Juan Carlos Santaella


Atea en formación

El día de mi primera comunión me regalaron un misal empastado en cuero rojo terroso con mi nombre en la esquina inferior derecha. El problema es que no era mi nombre: las letras doradas escritas en bajorrelieve identificaban a una tal «Michel Roche». Qué lástima, el librito era precioso. Pocos regalos decían que comenzaba a madurar como esa elegante publicación repleta de oraciones y ritos de medio milenio de páginas apergaminadas, olorosas a tinta. Aunque un libro no debe juzgarse por su tapa, el interior de este me convocaba menos que su exterior. Igual que jamás encontré en la catequesis una explicación satisfactoria al misterio de la virginidad de la Madre de Dios, el misal nunca picó mi interés en la renovación del sacrificio en la cruz. Por eso, el librito vaga desde hace décadas por las estanterías de la biblioteca de mis padres, incapaz de cumplir el cometido de cristianizarme. Incluso creo que ha hecho lo contrario. Desde ese ese tiempo hasta ahora, la mayoría de las cosas que he escrito podrían clasificarse de contrarias al catolicismo, incluido un ensayo donde reviso las incongruencias del perfil mariano. Según parece, una mujer medio demonio con inclinación por la sangre sustituyó a la beta que pudo ser Michel.

Michelle Roche Rodríguez


Bendita utilidad de lo inútil

Los libros forman parte de un mundo que relaciona al ser humano con otras realidades que trascienden la inmediatez, la cercanía. Incluso, el libro funge como intermediario entre los propios seres humanos. Cuando se tiene un libro en la mano, se crea una compleja malla de significaciones que coadyuvan a ahondar en las inquietudes, tristezas y alegrías de cada persona. Un libro despierta sueños; un libro también puede ocasionar desgano, hastío, pesadez, ira. Pero ¿cuál es el beneficio que produce remontar una cumbre, más allá de batir un récord? ¿Navegar con la ola? El surfista no busca una copa, disfruta deslizándose con la ola. ¡Y resulta que esos pequeños placeres son «inútiles», si por «útil» se entiende aquello que «trae o produce provecho, fruto o interés!».

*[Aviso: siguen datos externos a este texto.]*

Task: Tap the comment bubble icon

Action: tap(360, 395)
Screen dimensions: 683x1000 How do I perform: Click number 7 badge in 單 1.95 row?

Un libro inútil sería desechable, susceptible de ir a parar a la hoguera, puesto que, en estos tiempos de búsqueda de los beneficios en cada acción, algo inútil debe desaparecer. Y, si es así, ¿emulamos la destrucción de la Biblioteca de Alejandría? ¿Aceptamos el Index Librorum Prohibitorum et Derogatorum? Puede ser que un libro no cumpla con los cánones de una «obra vital», incluso resulta anodino, fastidioso, hasta blasfemo. ¿Inútil? Jamás. ¡Ríos de tinta se han escrito sobre la bendita inutilidad del Arte y el libro es una de las mayores y más excelsas creaciones del ser humano cuando logró salir del Oikos!

Corina Yoris-Villasana


Biblioteca efímera de Isla Oniria

Un libro inútil desaparece antes de llegar a ser leído por alguien alguna vez.

Un libro cuyo soporte se disuelve, se evapora, se desintegra.

Isla Oniria tiene esos libros.

Son libros esquivos, veleidosos, dinámicos, proteicos.

El Atlas de los tránsitos, por ejemplo, está escrito en las hojas de un árbol caducifolio.

Aiseram (así se llama el árbol) permite una lectura de siete minutos.

Pasado ese tiempo las hojas caen y se convierten en humus.

El árbol vuelve a llenarse de hojas para próximas visitas, pero cambia su orden, lo que impide una lectura continua.

En Los Alisios está Sin constancia de las flores, una historia cuya lectura persigo hace mucho.

Pero esos vientos llevan el libro en su vuelo sin dejar que fije la vista en las páginas.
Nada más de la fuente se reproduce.